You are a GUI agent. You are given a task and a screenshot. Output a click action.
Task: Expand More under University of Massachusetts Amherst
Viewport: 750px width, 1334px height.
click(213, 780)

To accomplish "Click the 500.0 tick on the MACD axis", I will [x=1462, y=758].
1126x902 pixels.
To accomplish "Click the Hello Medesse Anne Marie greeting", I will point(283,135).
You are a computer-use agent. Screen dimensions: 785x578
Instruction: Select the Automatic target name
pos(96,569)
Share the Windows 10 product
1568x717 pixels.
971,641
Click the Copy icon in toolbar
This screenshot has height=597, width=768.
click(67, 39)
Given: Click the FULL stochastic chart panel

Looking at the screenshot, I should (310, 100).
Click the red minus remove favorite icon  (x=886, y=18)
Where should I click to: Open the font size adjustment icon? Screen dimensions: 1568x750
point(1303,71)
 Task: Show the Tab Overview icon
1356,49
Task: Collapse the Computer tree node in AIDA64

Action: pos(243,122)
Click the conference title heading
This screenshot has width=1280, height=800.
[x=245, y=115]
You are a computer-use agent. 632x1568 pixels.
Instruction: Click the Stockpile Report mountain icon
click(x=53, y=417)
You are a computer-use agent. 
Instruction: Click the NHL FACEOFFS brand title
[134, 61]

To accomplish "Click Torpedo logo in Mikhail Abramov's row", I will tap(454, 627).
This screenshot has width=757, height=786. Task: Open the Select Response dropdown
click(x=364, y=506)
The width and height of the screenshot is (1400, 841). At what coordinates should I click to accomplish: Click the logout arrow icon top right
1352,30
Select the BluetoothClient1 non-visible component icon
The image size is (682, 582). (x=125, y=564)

+++

**SET TASK**: How many lines of the data above contain the string "point"? Case matters; reply with the number alone.

**SOLUTION BELOW**: 2